Assigned task
Type each record below again, with the same words.
*** Opening of Data shown ***
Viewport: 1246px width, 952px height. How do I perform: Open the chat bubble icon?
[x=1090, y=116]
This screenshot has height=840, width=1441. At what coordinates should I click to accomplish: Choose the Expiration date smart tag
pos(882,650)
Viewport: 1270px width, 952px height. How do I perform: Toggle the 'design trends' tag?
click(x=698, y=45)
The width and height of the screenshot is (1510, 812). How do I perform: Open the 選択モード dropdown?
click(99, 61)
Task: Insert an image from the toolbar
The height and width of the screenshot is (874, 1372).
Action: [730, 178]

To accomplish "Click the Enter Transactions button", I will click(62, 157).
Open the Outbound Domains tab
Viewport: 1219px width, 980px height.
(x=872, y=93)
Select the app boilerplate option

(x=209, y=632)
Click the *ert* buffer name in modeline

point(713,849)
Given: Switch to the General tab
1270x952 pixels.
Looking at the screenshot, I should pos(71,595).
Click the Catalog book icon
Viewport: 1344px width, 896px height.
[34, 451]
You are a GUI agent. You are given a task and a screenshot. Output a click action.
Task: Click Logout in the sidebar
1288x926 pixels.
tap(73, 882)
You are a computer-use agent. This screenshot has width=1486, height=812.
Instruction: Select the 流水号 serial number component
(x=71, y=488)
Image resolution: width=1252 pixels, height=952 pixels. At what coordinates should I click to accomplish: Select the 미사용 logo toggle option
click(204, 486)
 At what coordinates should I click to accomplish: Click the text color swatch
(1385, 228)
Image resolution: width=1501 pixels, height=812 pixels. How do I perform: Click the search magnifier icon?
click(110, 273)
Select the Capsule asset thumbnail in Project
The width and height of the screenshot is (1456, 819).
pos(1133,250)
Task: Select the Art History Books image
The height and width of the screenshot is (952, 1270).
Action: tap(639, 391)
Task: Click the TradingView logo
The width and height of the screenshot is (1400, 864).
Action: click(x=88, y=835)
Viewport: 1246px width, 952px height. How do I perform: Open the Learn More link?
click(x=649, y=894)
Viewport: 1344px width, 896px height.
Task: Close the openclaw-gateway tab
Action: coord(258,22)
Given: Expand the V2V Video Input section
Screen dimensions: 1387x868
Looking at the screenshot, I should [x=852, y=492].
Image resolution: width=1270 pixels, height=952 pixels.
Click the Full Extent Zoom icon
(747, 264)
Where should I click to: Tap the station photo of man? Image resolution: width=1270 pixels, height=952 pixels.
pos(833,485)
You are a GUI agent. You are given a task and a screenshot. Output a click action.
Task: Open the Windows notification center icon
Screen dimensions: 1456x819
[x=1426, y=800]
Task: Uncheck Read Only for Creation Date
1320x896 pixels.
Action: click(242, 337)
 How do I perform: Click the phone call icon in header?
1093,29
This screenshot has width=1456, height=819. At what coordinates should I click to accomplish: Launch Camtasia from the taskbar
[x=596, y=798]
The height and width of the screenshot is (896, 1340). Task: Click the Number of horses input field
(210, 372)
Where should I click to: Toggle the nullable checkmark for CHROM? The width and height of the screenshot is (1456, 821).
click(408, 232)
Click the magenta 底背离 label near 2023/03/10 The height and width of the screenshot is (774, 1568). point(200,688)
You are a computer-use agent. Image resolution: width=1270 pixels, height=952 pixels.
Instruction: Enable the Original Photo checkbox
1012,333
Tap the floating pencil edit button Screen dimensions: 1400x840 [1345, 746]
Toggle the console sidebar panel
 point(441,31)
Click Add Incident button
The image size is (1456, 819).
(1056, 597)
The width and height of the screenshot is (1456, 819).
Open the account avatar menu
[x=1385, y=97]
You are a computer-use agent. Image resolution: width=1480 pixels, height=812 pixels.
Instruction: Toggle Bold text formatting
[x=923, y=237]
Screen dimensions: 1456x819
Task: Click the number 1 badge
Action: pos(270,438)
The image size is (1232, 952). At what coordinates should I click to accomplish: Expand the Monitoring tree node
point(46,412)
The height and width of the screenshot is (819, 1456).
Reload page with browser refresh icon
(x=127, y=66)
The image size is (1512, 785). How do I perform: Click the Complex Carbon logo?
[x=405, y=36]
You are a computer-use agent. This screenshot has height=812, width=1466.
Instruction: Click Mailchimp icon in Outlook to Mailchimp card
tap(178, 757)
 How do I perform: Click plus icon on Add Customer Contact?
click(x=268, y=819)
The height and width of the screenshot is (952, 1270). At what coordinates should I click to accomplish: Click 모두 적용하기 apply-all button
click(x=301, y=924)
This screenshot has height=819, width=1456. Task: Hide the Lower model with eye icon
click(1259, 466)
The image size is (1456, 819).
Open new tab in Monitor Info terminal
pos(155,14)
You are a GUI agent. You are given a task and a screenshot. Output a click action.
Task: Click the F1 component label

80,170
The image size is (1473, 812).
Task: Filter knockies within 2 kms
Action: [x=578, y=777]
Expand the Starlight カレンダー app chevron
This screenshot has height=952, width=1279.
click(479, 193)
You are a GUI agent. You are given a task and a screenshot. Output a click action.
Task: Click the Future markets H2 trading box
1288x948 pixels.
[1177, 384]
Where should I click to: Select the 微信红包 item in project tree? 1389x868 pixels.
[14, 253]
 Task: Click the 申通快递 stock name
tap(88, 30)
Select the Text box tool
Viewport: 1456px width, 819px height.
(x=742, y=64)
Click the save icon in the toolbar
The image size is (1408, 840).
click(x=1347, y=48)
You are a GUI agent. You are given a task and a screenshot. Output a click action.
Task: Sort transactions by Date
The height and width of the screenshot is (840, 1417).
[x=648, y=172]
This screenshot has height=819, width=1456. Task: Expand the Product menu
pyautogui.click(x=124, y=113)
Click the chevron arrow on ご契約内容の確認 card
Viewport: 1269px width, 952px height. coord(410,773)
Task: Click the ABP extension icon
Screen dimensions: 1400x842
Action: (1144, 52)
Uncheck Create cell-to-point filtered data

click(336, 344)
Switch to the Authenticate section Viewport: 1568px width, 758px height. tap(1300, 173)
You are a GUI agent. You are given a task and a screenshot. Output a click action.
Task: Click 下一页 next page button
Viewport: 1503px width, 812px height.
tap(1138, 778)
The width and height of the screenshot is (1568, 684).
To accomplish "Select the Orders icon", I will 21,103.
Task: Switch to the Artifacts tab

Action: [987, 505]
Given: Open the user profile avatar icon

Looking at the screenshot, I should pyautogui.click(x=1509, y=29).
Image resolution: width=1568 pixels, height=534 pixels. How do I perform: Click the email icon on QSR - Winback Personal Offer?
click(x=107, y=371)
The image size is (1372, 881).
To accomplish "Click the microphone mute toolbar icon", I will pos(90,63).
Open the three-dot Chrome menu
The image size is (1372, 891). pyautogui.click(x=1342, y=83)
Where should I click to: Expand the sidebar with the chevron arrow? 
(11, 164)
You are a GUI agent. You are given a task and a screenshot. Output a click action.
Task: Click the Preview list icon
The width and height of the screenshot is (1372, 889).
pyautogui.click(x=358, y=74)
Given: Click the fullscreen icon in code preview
*** Close of Data shown ***
Expected answer
Viewport: 1246px width, 952px height. How do I perform: Open the chat bubble icon?
[x=1090, y=116]
This screenshot has height=840, width=1441. At what coordinates should I click to accomplish: Choose the Expiration date smart tag
pos(882,650)
Viewport: 1270px width, 952px height. How do I perform: Toggle the 'design trends' tag?
click(x=698, y=45)
The width and height of the screenshot is (1510, 812). How do I perform: Open the 選択モード dropdown?
click(99, 61)
Task: Insert an image from the toolbar
The height and width of the screenshot is (874, 1372).
Action: [730, 178]

To accomplish "Click the Enter Transactions button", I will click(62, 157).
Open the Outbound Domains tab
Viewport: 1219px width, 980px height.
(x=872, y=93)
Select the app boilerplate option

(x=209, y=632)
Click the *ert* buffer name in modeline

point(713,849)
Given: Switch to the General tab
1270x952 pixels.
Looking at the screenshot, I should pos(71,595).
Click the Catalog book icon
Viewport: 1344px width, 896px height.
[34, 451]
You are a GUI agent. You are given a task and a screenshot. Output a click action.
Task: Click Logout in the sidebar
1288x926 pixels.
tap(73, 882)
You are a computer-use agent. This screenshot has width=1486, height=812.
Instruction: Select the 流水号 serial number component
(x=71, y=488)
Image resolution: width=1252 pixels, height=952 pixels. At what coordinates should I click to accomplish: Select the 미사용 logo toggle option
click(204, 486)
 At what coordinates should I click to accomplish: Click the text color swatch
(1385, 228)
Image resolution: width=1501 pixels, height=812 pixels. How do I perform: Click the search magnifier icon?
click(110, 273)
Select the Capsule asset thumbnail in Project
The width and height of the screenshot is (1456, 819).
pos(1133,250)
Task: Select the Art History Books image
The height and width of the screenshot is (952, 1270).
Action: tap(639, 391)
Task: Click the TradingView logo
The width and height of the screenshot is (1400, 864).
Action: click(x=88, y=835)
Viewport: 1246px width, 952px height. How do I perform: Open the Learn More link?
click(x=649, y=894)
Viewport: 1344px width, 896px height.
Task: Close the openclaw-gateway tab
Action: coord(258,22)
Given: Expand the V2V Video Input section
Screen dimensions: 1387x868
Looking at the screenshot, I should [x=852, y=492].
Image resolution: width=1270 pixels, height=952 pixels.
Click the Full Extent Zoom icon
(747, 264)
Where should I click to: Tap the station photo of man? Image resolution: width=1270 pixels, height=952 pixels.
pos(833,485)
You are a GUI agent. You are given a task and a screenshot. Output a click action.
Task: Open the Windows notification center icon
Screen dimensions: 1456x819
[x=1426, y=800]
Task: Uncheck Read Only for Creation Date
1320x896 pixels.
Action: click(242, 337)
 How do I perform: Click the phone call icon in header?
1093,29
This screenshot has width=1456, height=819. At what coordinates should I click to accomplish: Launch Camtasia from the taskbar
[x=596, y=798]
The height and width of the screenshot is (896, 1340). Task: Click the Number of horses input field
(210, 372)
Where should I click to: Toggle the nullable checkmark for CHROM? The width and height of the screenshot is (1456, 821).
click(408, 232)
Click the magenta 底背离 label near 2023/03/10 The height and width of the screenshot is (774, 1568). point(200,688)
You are a computer-use agent. Image resolution: width=1270 pixels, height=952 pixels.
Instruction: Enable the Original Photo checkbox
1012,333
Tap the floating pencil edit button Screen dimensions: 1400x840 [1345, 746]
Toggle the console sidebar panel
 point(441,31)
Click Add Incident button
The image size is (1456, 819).
(1056, 597)
The width and height of the screenshot is (1456, 819).
Open the account avatar menu
[x=1385, y=97]
You are a computer-use agent. Image resolution: width=1480 pixels, height=812 pixels.
Instruction: Toggle Bold text formatting
[x=923, y=237]
Screen dimensions: 1456x819
Task: Click the number 1 badge
Action: pos(270,438)
The image size is (1232, 952). At what coordinates should I click to accomplish: Expand the Monitoring tree node
point(46,412)
The height and width of the screenshot is (819, 1456).
Reload page with browser refresh icon
(x=127, y=66)
The image size is (1512, 785). How do I perform: Click the Complex Carbon logo?
[x=405, y=36]
You are a computer-use agent. This screenshot has height=812, width=1466.
Instruction: Click Mailchimp icon in Outlook to Mailchimp card
tap(178, 757)
 How do I perform: Click plus icon on Add Customer Contact?
click(x=268, y=819)
The height and width of the screenshot is (952, 1270). At what coordinates should I click to accomplish: Click 모두 적용하기 apply-all button
click(x=301, y=924)
This screenshot has height=819, width=1456. Task: Hide the Lower model with eye icon
click(1259, 466)
The image size is (1456, 819).
Open new tab in Monitor Info terminal
pos(155,14)
You are a GUI agent. You are given a task and a screenshot. Output a click action.
Task: Click the F1 component label

80,170
The image size is (1473, 812).
Task: Filter knockies within 2 kms
Action: [x=578, y=777]
Expand the Starlight カレンダー app chevron
This screenshot has height=952, width=1279.
click(479, 193)
You are a GUI agent. You are given a task and a screenshot. Output a click action.
Task: Click the Future markets H2 trading box
1288x948 pixels.
[1177, 384]
Where should I click to: Select the 微信红包 item in project tree? 1389x868 pixels.
[14, 253]
 Task: Click the 申通快递 stock name
tap(88, 30)
Select the Text box tool
Viewport: 1456px width, 819px height.
(x=742, y=64)
Click the save icon in the toolbar
The image size is (1408, 840).
click(x=1347, y=48)
You are a GUI agent. You are given a task and a screenshot. Output a click action.
Task: Sort transactions by Date
The height and width of the screenshot is (840, 1417).
[x=648, y=172]
This screenshot has height=819, width=1456. Task: Expand the Product menu
pyautogui.click(x=124, y=113)
Click the chevron arrow on ご契約内容の確認 card
Viewport: 1269px width, 952px height. coord(410,773)
Task: Click the ABP extension icon
Screen dimensions: 1400x842
Action: (1144, 52)
Uncheck Create cell-to-point filtered data

click(336, 344)
Switch to the Authenticate section Viewport: 1568px width, 758px height. tap(1300, 173)
You are a GUI agent. You are given a task and a screenshot. Output a click action.
Task: Click 下一页 next page button
Viewport: 1503px width, 812px height.
tap(1138, 778)
The width and height of the screenshot is (1568, 684).
To accomplish "Select the Orders icon", I will 21,103.
Task: Switch to the Artifacts tab

Action: [987, 505]
Given: Open the user profile avatar icon

Looking at the screenshot, I should pyautogui.click(x=1509, y=29).
Image resolution: width=1568 pixels, height=534 pixels. How do I perform: Click the email icon on QSR - Winback Personal Offer?
click(x=107, y=371)
The image size is (1372, 881).
To accomplish "Click the microphone mute toolbar icon", I will pos(90,63).
Open the three-dot Chrome menu
The image size is (1372, 891). pyautogui.click(x=1342, y=83)
Where should I click to: Expand the sidebar with the chevron arrow? 
(11, 164)
You are a GUI agent. You are given a task and a screenshot. Output a click action.
Task: Click the Preview list icon
The width and height of the screenshot is (1372, 889).
pyautogui.click(x=358, y=74)
Given: Click the fullscreen icon in code preview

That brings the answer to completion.